The final five in the match were Kafu, Peter Goodman, Jerome Robinson, Roughneck Ryan and Sexy Chino. Chino had been nearly eliminated by almost every wrestler ever since he first stepped into the ring. Kafu eliminated Samson, Marshall, Murillo, Lost, Wallis, Ultra-X, Slater and Perez to clear the ring. He then took Robinson, pressed him over his head and tossed him into the isle where his other eliminations were making their way to the locker room. With his back turned, Goodman and Ryan eliminated Kafu and turned their attention to Chino. Ryan attempted to clothesline Chino, but missed and eliminated Goodman. Chino then dropkicked Ryan over the rope to win the match.

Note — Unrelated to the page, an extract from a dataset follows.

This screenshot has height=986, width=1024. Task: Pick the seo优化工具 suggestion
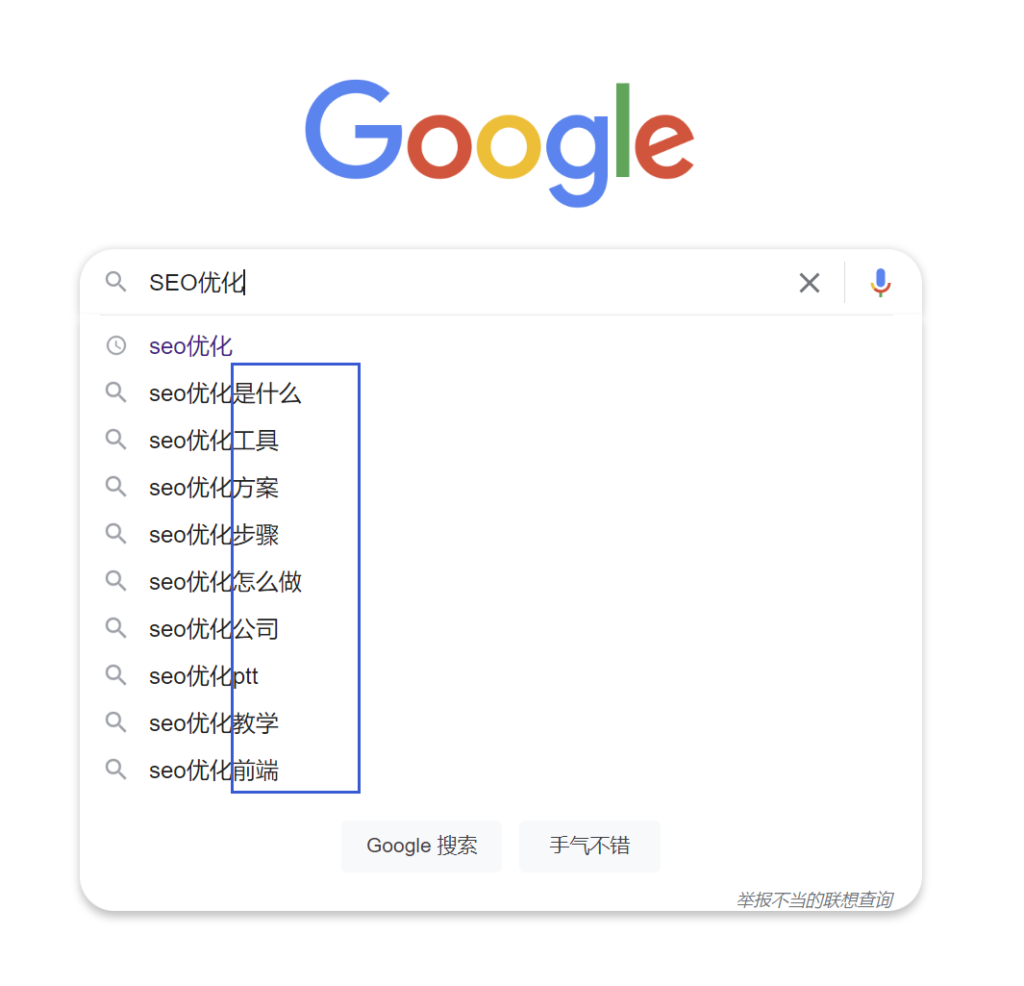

An upset Ryan attacked Chino immediately after the match, but Kafu chased him off. Chino, Kafu and referee Jesse Hernandez then danced in celebration to the crowd's delight.

===Main Event===
In a battle of feuds that went back many, many years, Mexican legend El Hijo del Santo teamed with Billy Kidman to take on Super Parka and Nicho el Millonario. Kidman had taken Nicho's mask when he wrestled as Psicosis in 1999 and Super Parka lost his mask to Santo in 2003. Still protesting the match years later, Parka wore his mask to the ring only to have Santo tear it off in the middle of the contest. After an intense and hard-fought battle, Kidman pinned Nicho to pick up the victory.

==Notes==
- This event was released on DVD by Big Vision Entertainment. It featured Kris Kloss and C. Edward Vander Pyle on commentary, although Vander Pyle did leave the commentary position to interject himself into two of the matches. Backstage interviews were handled by David Marquez and Mark Thompson.
- Wrestling legend Nick Bockwinkel was in attendance and was introduced to the crowd before the NWA Heritage Title match. After wishing Nelson Creed luck, Bockwinkel's handshake attempt was ignored by Adam Pearce.
- Super Porky was scheduled to be at the event but missed his flight. His match with Colt Cabana was changed to a tag team match.